◆ Supplied records
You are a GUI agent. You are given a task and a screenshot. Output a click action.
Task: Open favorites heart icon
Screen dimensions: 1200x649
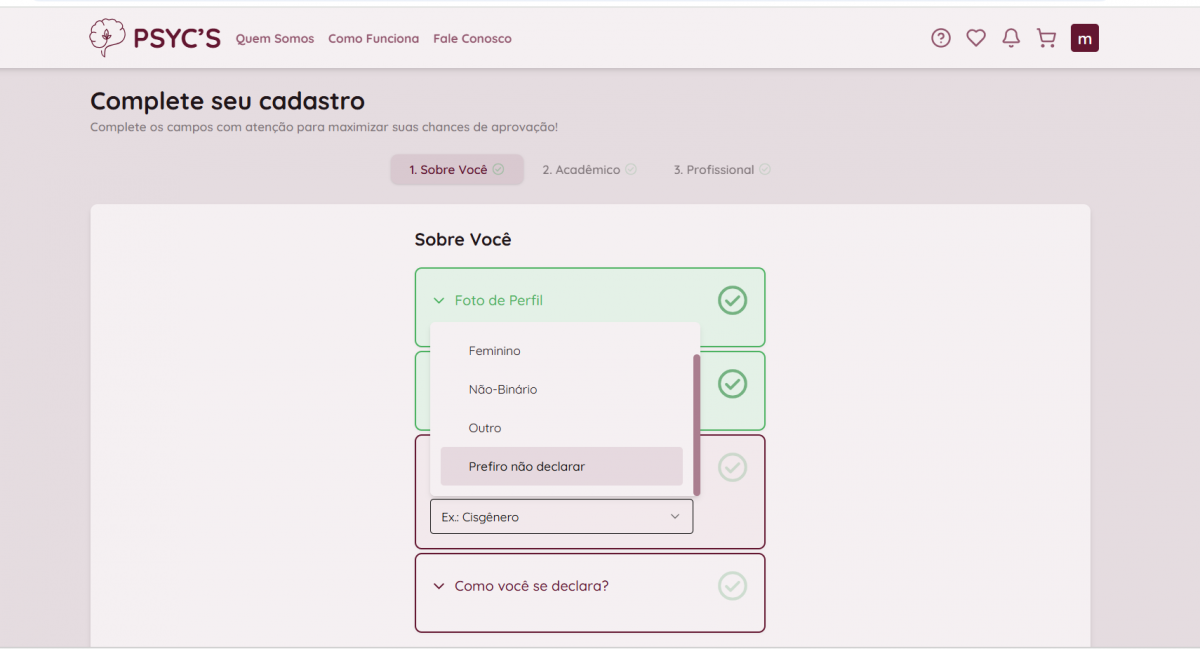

...

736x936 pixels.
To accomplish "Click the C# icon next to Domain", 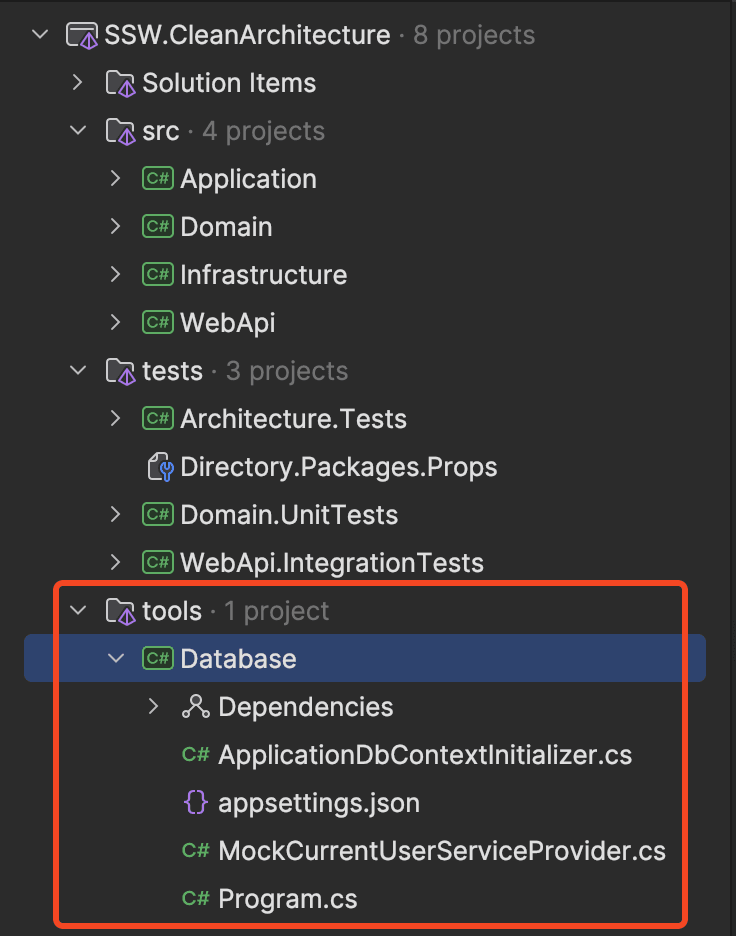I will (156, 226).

* * *

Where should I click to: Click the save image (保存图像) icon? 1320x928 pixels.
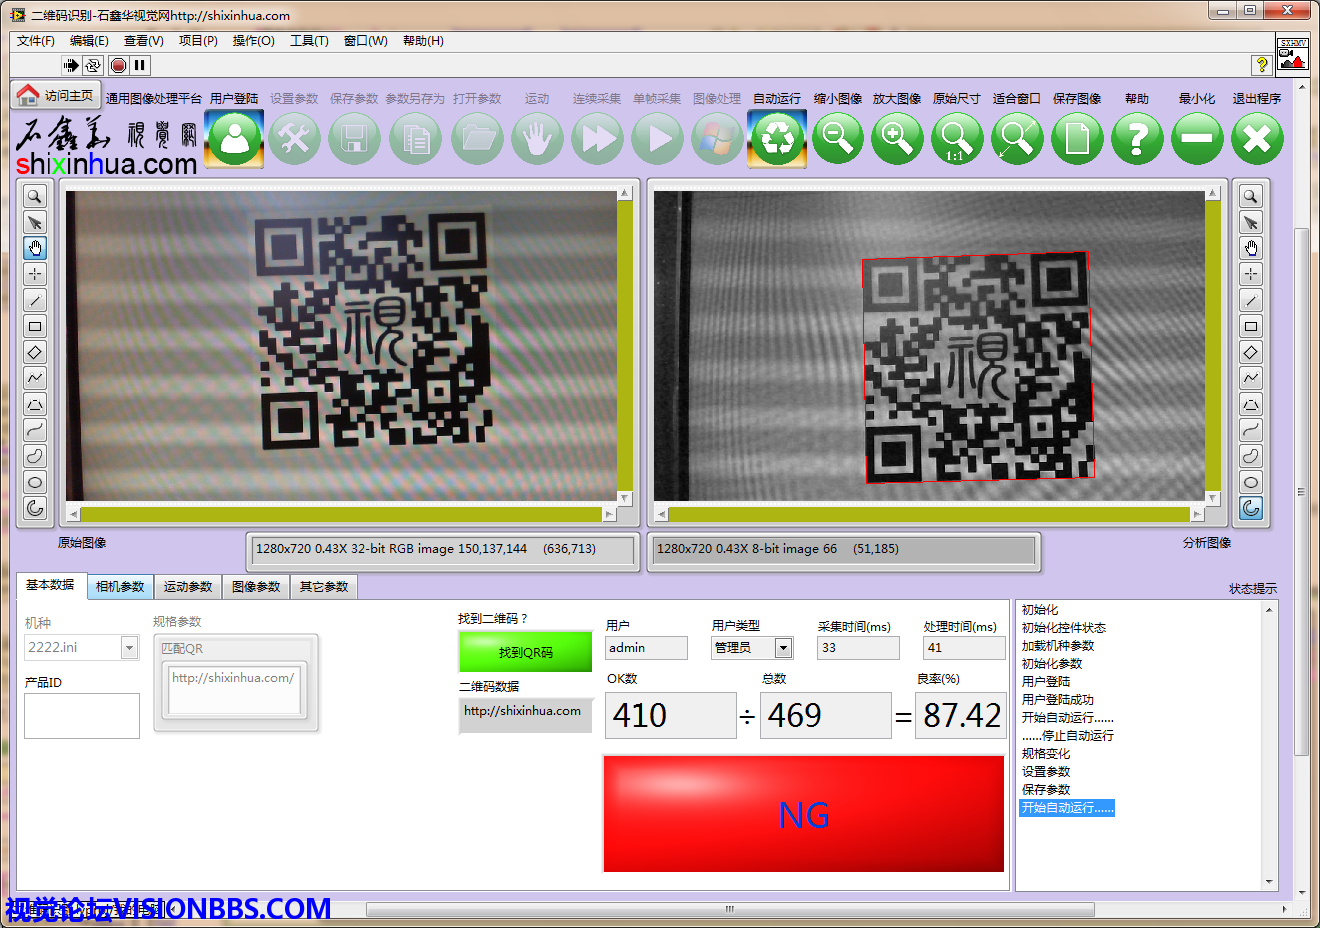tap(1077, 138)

◆ Task to carry out
Would you copy out exactly the lines above that start at the one containing "You are a GUI" and end at the one containing "Screen dimensions: 1200x649", inclusive?

◆ Answer section
You are a GUI agent. You are given a task and a screenshot. Output a click action.
Task: Open favorites heart icon
Screen dimensions: 1200x649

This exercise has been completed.